- Source passage -
##########

‘NO’ is a favorite word among many toddlers, especially when it comes to eating their veggies. But for Seattle mom and entrepreneur Jasmine Sami, she saw her daughter’s resistance to eating vegetables as a challenge; one she was willing to take on and overcome.
“When my daughter entered the ‘Terrific Twos”, my husband and I were running out of ideas to try and get her to eat vegetables,” said Sami says on her website. “The food throwing, head shaking, closed eyes, hands over mouth and the ever high pitch of the word ‘NO!’ were often the results of our many attempts. My husband finally asked, ‘Why can't you just make something?’ After my How Dare You look, I asked myself the same question. In reality, I was tired and busy.”
Then, after being laid off from her job in production management as a result of COVID-19, Sami devoted her newfound time to experimenting with healthy veggie recipes that would appeal to her daughter. As a result, she created frozen juice bars made with carrots, squash, broccoli and zucchini. Each vegan bar includes a suggested meal serving of vegetables for a toddler, with no preservatives and only natural sugars.
“After the layoff, I had time to experiment and create something I knew my daughter would like, and she always wanted a popsicle,” said Sami. “However, everything I came across in the grocery store had a lot of sugar and few vegetables. They also lacked fiber, and included ingredients I didn’t want to feed my two-year-old.”
Since she couldn’t find what she was looking for, Sami started making her own treats. She started with sorbet because of her daughter’s dairy allergy. Next, she ordered a mold for her frozen treats and developed a recipe that both she and her daughter liked.
“I tasted it and it was really good, so I gave it to my daughter to try,” recalls Sami. “She loved it so much, she asked me for more. ‘More ice cream Mommy, more ice cream!’ I was like, ‘Sure, here you go. Have some more.’”
Sami’s friends got on board with her frozen treats and started asking her to make extra for their kids. What started as a fun way to ensure her child was eating nutritious food, fast became a business to fill a needed niche. Setting her self-doubt aside, Sami took the advice of her friends and decided to try selling her bars commercially in frozen packages of eight.
“After the layoff, I was like, why not try it?” said Sami. “This is how PEA Club was born. I call it PEA Club because it stands for Picky Eaters Anonymous. The treats are something easy and convenient for parents. Whether they want a healthy treat for birthday parties, or want to get their kids to eat more, this eliminates the struggle.”
By Washington State law, food producers are required to use a commercial kitchen, and fortunately, Sami found one down the street from her mother’s house. Because of the pandemic she uses extra caution with supplies, ingredients and equipment.
“I know one thing that parents are really concerned about this day and age is preservatives being added to foods,” said Sami. “I want to drive home the fact there are no preservatives in our frozen veggie bars. They’re also vegan and sweetened with agave nectar.”
PEA club is still in its infancy and Sami is busy networking with local farmers to get the best ingredients she can find. As her online orders continue to increase, she has recruited her husband to make deliveries to keep the price affordable.
“I have my husband on delivery duty, because there's no point in shipping frozen items to people if the postage costs more than the actual product,” said Sami. “The word is getting out that our treats are loaded with actual vegetables, have no preservatives, are free of the top allergens, only have natural sugars, and are vegan. Take it from me, your life will be so much easier with these on hand!”

##########

- Excerpts from a dataset -
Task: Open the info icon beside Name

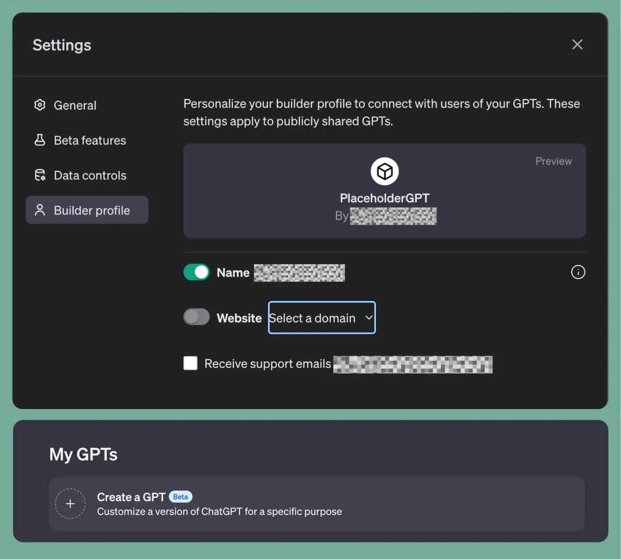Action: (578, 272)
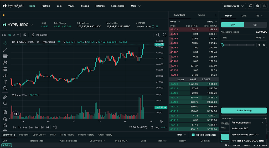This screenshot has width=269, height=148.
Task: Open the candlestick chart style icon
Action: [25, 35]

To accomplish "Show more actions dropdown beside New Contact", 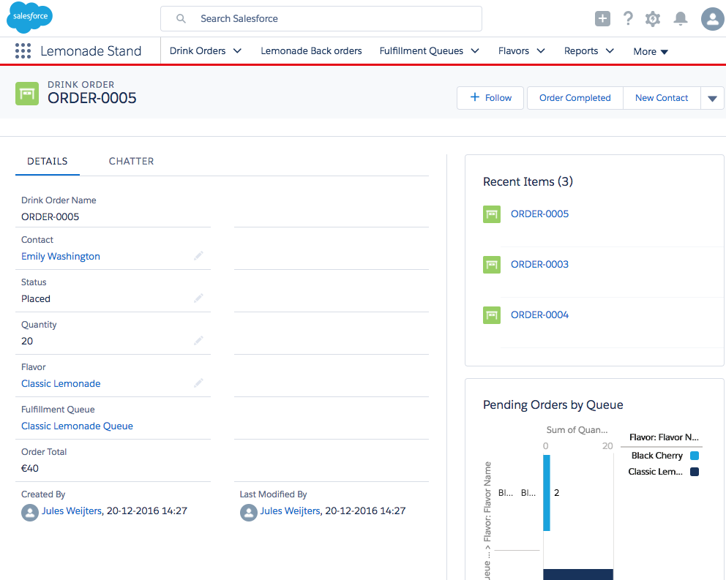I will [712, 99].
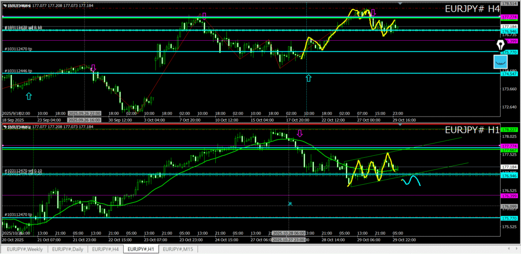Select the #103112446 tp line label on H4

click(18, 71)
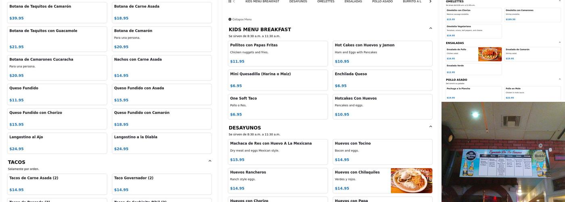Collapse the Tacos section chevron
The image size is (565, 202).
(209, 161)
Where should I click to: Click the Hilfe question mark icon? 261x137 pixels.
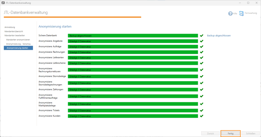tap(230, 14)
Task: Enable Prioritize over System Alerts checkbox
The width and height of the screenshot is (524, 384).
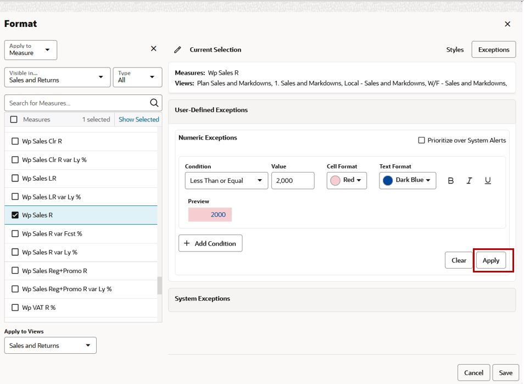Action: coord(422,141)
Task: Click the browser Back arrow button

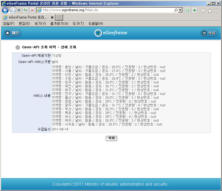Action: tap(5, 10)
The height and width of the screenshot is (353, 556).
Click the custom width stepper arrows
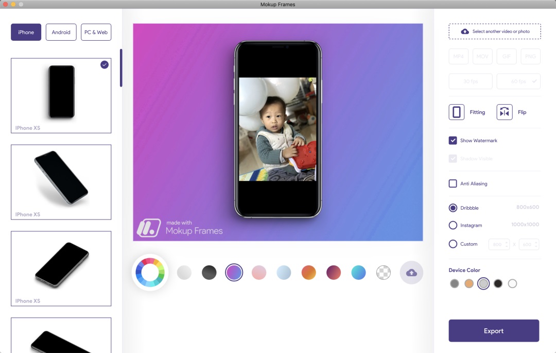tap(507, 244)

##########

- What to produce -
Reproduce the portion of the article on PEA Club between "Since she couldn’t" and "packages of eight.", inclusive.

- Exercise response -
Since she couldn’t find what she was looking for, Sami started making her own treats. She started with sorbet because of her daughter’s dairy allergy. Next, she ordered a mold for her frozen treats and developed a recipe that both she and her daughter liked.
“I tasted it and it was really good, so I gave it to my daughter to try,” recalls Sami. “She loved it so much, she asked me for more. ‘More ice cream Mommy, more ice cream!’ I was like, ‘Sure, here you go. Have some more.’”
Sami’s friends got on board with her frozen treats and started asking her to make extra for their kids. What started as a fun way to ensure her child was eating nutritious food, fast became a business to fill a needed niche. Setting her self-doubt aside, Sami took the advice of her friends and decided to try selling her bars commercially in frozen packages of eight.